Required work -> Copy the rows from the beginning down through the line containing "Screen dimensions: 1456x825 click(817, 777)", swapping "arrow" for "send" and leaving everything else unchanged. Leave the pictures out.

--- Start Dataset records ---

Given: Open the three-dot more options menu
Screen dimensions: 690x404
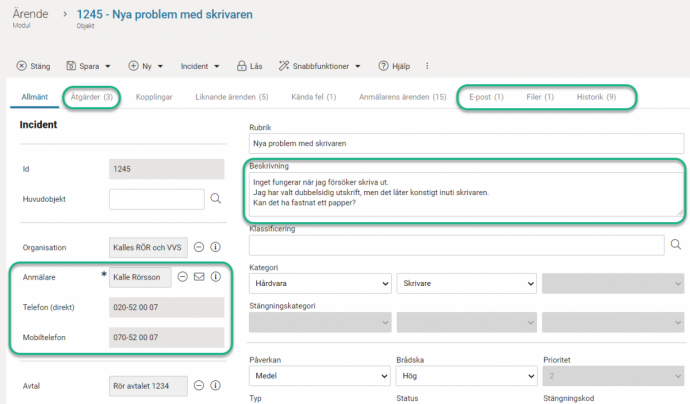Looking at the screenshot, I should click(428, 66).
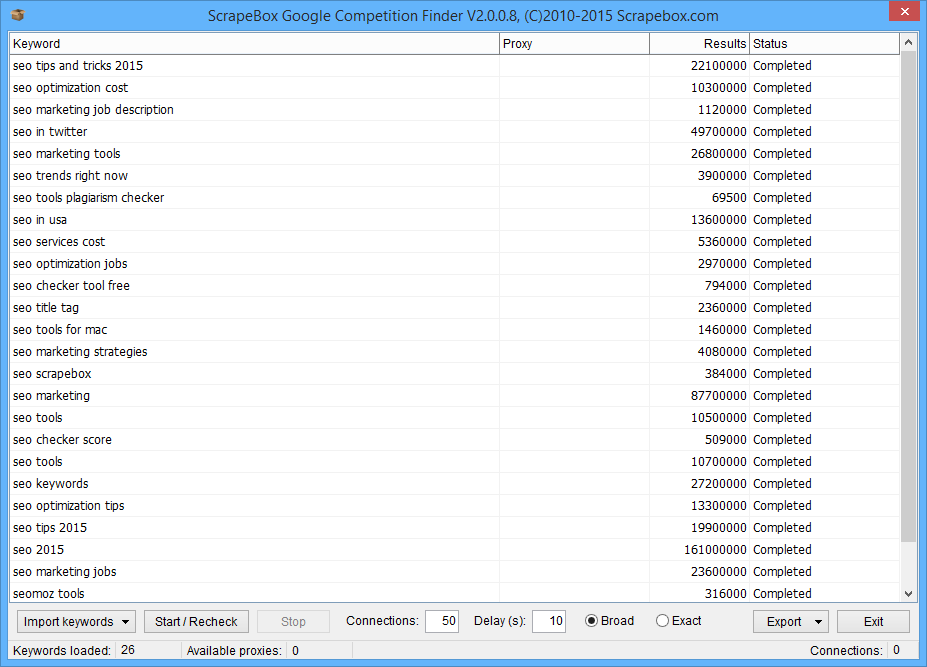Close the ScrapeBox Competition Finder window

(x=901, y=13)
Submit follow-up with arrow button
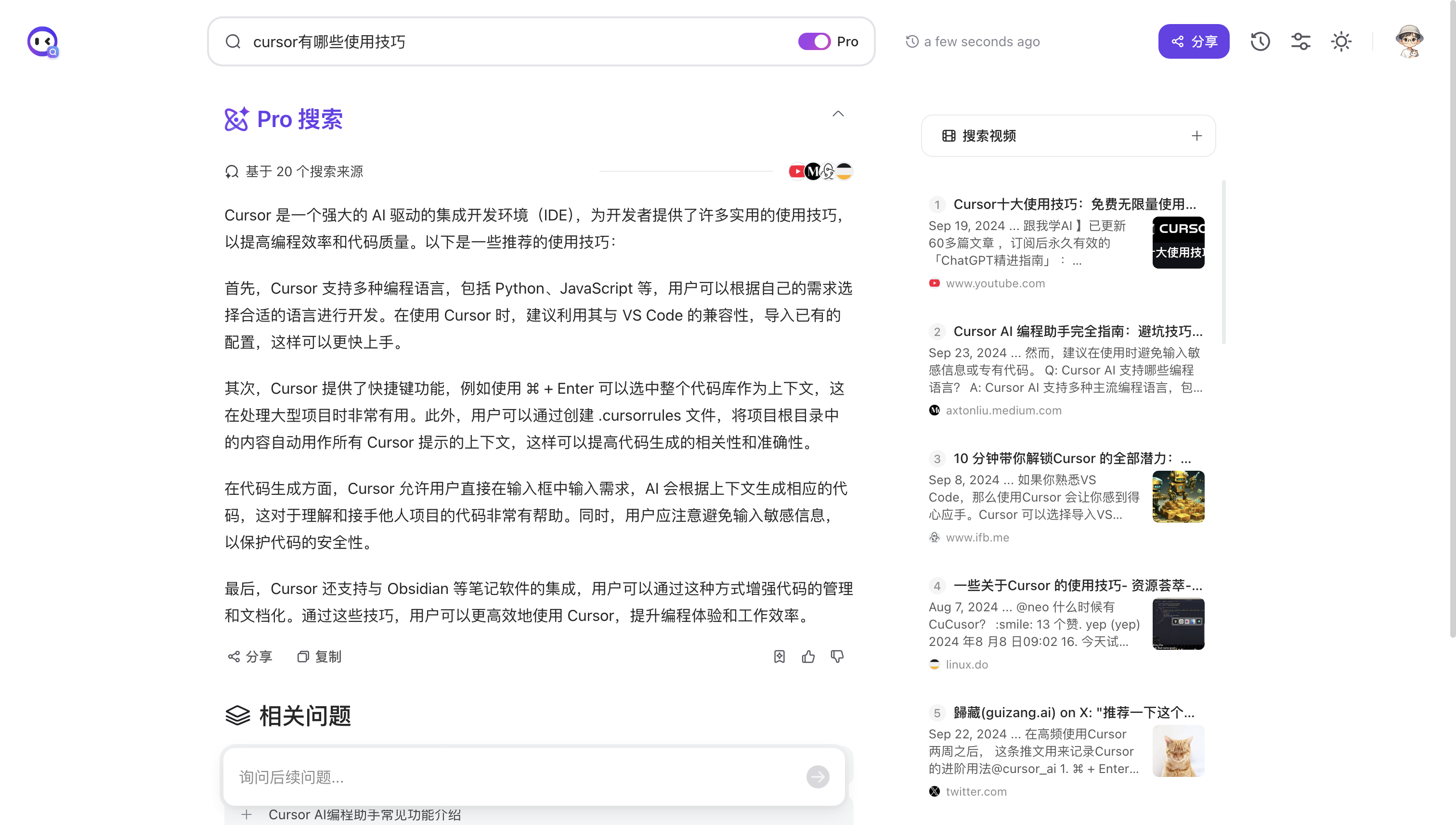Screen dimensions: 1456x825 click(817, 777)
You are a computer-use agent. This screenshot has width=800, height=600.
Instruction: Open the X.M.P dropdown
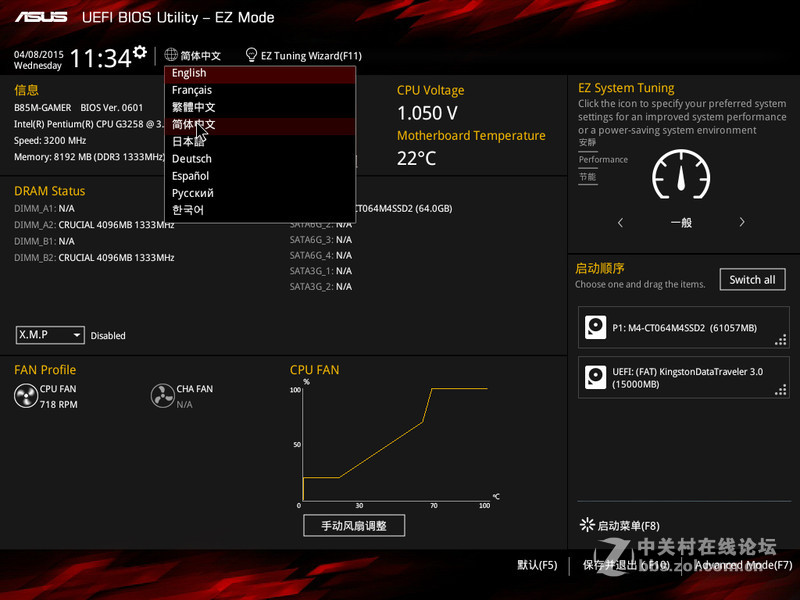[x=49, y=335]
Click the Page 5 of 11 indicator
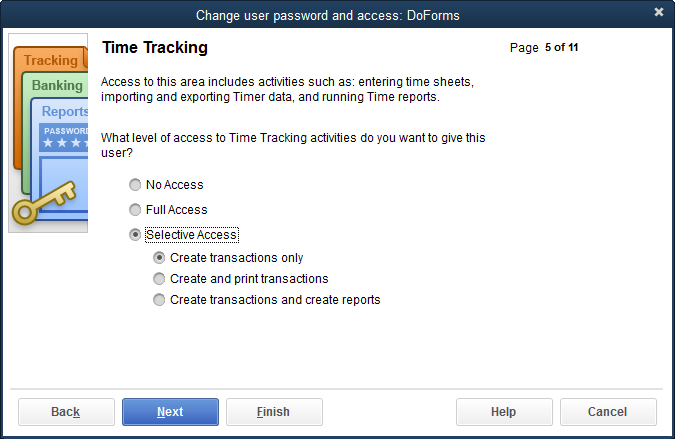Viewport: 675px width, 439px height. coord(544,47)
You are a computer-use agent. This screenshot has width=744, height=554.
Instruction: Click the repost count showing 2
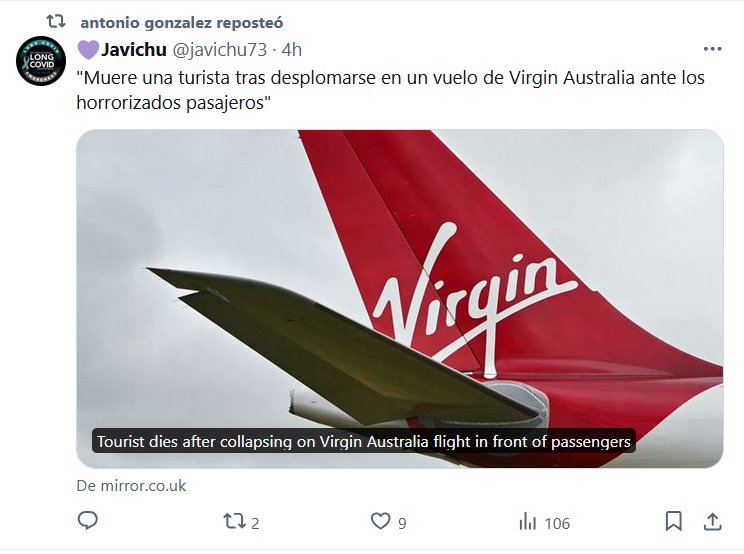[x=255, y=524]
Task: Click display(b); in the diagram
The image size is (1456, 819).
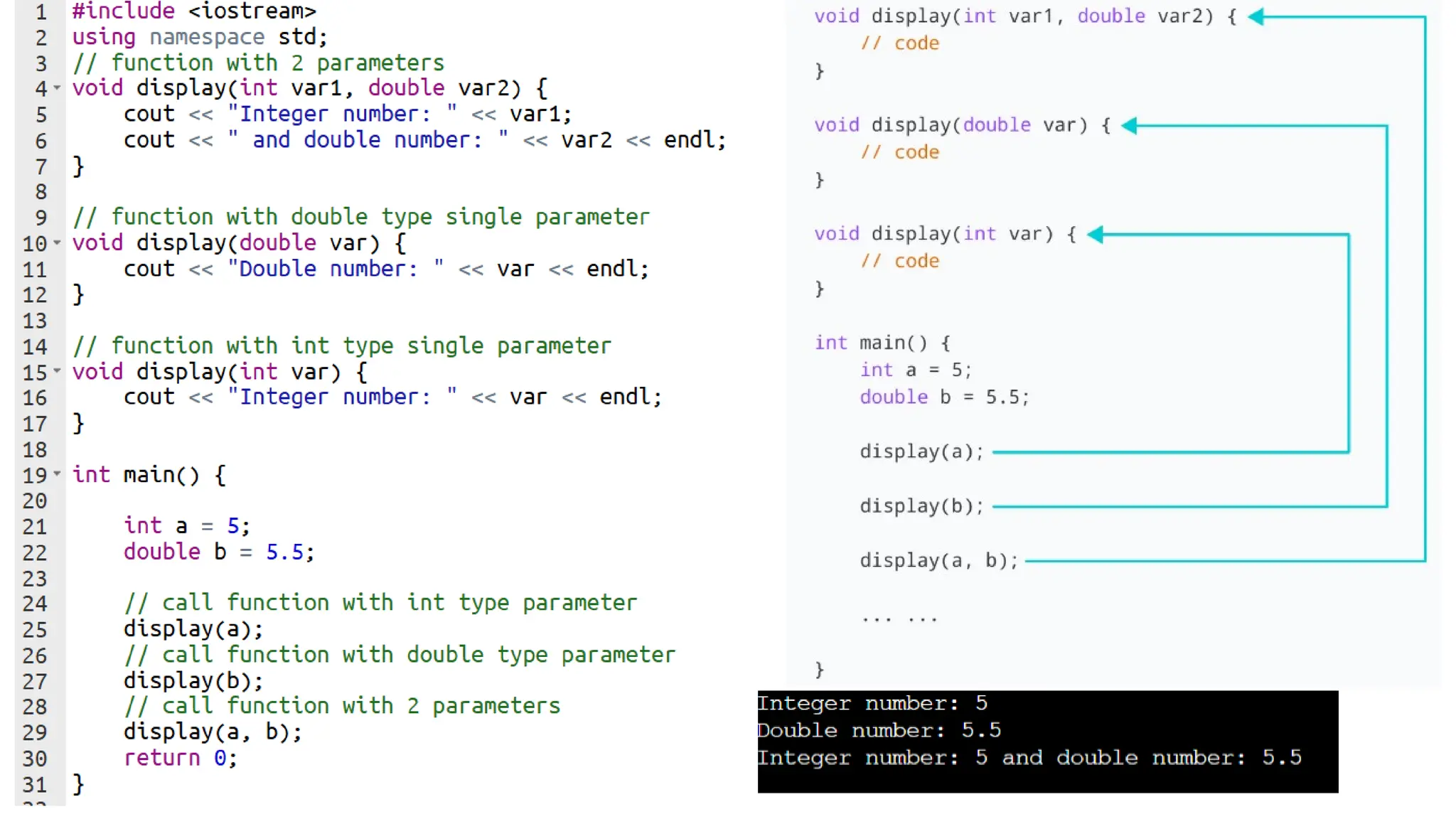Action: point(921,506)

--- End Dataset records ---

Completed task ->
Given: Open the three-dot more options menu
Screen dimensions: 690x404
Looking at the screenshot, I should click(428, 66).
Close the ScrapeBox Competition Finder window

(x=901, y=13)
Submit follow-up with send button
Screen dimensions: 1456x825 click(817, 777)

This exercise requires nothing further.